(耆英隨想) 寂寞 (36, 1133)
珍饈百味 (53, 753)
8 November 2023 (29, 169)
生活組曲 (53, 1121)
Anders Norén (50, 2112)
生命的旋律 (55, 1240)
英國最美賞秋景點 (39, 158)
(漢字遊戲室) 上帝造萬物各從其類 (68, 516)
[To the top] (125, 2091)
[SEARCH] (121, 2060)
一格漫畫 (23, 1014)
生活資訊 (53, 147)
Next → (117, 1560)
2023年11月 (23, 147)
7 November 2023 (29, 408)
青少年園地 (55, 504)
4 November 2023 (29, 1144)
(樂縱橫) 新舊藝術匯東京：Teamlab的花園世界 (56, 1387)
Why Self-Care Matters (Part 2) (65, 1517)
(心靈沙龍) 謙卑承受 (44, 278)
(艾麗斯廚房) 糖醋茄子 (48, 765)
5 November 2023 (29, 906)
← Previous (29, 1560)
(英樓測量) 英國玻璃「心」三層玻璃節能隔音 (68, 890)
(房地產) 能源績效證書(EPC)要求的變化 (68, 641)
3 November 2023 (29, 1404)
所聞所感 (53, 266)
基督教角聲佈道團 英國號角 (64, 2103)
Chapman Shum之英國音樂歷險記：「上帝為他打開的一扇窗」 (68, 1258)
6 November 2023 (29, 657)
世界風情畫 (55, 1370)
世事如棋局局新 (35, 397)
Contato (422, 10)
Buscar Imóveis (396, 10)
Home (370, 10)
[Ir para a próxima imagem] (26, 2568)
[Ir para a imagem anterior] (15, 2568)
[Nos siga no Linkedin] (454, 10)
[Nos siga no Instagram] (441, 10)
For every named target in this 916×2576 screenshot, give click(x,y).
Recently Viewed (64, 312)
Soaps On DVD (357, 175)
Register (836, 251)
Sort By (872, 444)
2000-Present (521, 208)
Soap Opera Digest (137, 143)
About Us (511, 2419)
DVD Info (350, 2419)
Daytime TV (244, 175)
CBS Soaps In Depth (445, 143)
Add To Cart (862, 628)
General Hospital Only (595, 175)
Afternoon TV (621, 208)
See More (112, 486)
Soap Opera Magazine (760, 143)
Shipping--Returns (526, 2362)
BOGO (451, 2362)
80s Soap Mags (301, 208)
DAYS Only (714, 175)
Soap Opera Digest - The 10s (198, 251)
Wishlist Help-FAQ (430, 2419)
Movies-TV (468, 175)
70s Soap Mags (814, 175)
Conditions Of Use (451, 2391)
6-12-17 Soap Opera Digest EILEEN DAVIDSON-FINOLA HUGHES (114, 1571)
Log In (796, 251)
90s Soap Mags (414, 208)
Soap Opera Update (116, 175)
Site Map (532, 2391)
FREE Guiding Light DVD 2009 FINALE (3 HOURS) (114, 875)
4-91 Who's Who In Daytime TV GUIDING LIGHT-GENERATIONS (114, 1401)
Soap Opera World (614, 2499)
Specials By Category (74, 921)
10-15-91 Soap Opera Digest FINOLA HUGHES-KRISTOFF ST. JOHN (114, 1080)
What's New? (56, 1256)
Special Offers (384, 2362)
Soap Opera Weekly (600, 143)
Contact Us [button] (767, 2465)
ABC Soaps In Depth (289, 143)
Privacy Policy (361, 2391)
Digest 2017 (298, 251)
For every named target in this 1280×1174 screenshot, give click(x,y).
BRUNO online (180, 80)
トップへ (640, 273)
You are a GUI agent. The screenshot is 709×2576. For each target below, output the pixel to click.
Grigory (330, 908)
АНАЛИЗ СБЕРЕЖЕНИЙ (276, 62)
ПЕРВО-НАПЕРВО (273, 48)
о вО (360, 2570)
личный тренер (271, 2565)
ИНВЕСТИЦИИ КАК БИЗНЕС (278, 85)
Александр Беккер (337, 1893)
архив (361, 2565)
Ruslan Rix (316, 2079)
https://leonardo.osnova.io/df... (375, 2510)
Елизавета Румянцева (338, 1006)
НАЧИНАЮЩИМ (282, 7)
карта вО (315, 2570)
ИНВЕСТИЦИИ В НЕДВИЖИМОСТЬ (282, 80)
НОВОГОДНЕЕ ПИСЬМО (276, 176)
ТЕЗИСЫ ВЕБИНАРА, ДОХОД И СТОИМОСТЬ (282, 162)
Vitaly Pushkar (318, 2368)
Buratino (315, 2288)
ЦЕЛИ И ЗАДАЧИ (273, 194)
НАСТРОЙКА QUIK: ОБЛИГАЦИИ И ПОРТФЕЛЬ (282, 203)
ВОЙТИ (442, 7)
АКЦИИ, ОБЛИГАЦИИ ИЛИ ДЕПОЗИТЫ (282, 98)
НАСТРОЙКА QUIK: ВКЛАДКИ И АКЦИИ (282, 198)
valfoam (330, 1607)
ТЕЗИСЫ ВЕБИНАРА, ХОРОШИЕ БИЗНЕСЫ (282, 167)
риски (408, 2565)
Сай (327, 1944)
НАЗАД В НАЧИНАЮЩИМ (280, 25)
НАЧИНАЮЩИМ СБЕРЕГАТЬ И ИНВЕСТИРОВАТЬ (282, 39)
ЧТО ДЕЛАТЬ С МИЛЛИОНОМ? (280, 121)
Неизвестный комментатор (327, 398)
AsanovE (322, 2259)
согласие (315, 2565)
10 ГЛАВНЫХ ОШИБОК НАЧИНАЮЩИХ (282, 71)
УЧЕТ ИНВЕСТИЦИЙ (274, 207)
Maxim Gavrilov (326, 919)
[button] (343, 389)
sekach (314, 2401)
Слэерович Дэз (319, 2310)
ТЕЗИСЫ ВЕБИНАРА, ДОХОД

Activity
Once you find the line with "世界風情畫 (55, 1370)" in the entries above, output it and each line after it up to and including the line with "Sort By (872, 444)", and nothing else.

Written response
世界風情畫 (55, 1370)
世事如棋局局新 (35, 397)
Contato (422, 10)
Buscar Imóveis (396, 10)
Home (370, 10)
[Ir para a próxima imagem] (26, 2568)
[Ir para a imagem anterior] (15, 2568)
[Nos siga no Linkedin] (454, 10)
[Nos siga no Instagram] (441, 10)
For every named target in this 916×2576 screenshot, give click(x,y).
Recently Viewed (64, 312)
Soaps On DVD (357, 175)
Register (836, 251)
Sort By (872, 444)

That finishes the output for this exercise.